The new clash with the White House comes as Democrats are scrambling to move housing legislation, a controversial farm bill, and the president's $108 billion war-funding request for this fiscal year. Last week, Senate majority leader Harry Reid called on committee chairmen to give him concrete suggestions for easing high prices at the pump this summer.
After recent successes blocking the White House on domestic-surveillance legislation and a trade deal with Colombia, House Democrats claimed that they had gained momentum in fighting for their own priorities.
After blocking a vote on a trade deal with Colombia this month, Speaker Pelosi told reporters that "the president has finally realized that the leverage has changed."
"That is the question: Who has the leverage? I think the president realizes now that we do," she said.
If so, Bush gave little indication of it in his press conference Tuesday. In response to a question, he restated opposition to any additional spending on the war-funding request. "I will not accept a supplemental over $108 billion or a supplemental that micromanages the war [and] ties the hands of our commanders," he said.

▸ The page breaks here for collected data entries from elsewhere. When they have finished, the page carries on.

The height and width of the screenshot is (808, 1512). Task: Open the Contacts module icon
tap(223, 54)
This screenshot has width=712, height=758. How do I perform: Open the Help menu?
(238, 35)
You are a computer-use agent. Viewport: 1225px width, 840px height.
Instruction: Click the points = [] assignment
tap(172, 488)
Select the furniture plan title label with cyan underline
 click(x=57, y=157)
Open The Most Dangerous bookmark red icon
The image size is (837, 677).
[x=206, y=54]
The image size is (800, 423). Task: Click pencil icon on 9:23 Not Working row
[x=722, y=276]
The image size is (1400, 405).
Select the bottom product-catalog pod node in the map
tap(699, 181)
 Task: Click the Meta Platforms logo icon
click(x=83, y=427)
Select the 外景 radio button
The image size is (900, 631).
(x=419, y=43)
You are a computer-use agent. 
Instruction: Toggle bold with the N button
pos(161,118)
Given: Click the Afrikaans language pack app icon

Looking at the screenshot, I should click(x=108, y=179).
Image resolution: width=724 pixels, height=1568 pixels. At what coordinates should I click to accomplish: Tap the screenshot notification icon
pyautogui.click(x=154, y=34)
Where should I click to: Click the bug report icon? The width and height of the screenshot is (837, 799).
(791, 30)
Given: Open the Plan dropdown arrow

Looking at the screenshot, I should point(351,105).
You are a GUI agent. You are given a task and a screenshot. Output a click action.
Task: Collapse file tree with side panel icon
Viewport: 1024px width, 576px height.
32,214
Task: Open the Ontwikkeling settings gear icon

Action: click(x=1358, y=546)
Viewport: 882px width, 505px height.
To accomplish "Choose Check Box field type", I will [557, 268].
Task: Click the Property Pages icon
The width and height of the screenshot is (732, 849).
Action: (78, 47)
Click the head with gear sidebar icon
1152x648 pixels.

To relieve the subprime mortgage crisis, he called on Congress to pass long-delayed legislation to modernize the Federal Housing Administration and allow state housing agencies to issue tax-free bonds to refinance subprime loans. To help students seeking financing for college, he called on Congress to temporarily give the federal government greater authority to buy federal student loans. To reduce food prices, he said that Congress should reduce unnecessary subsidies for wealthy farmers.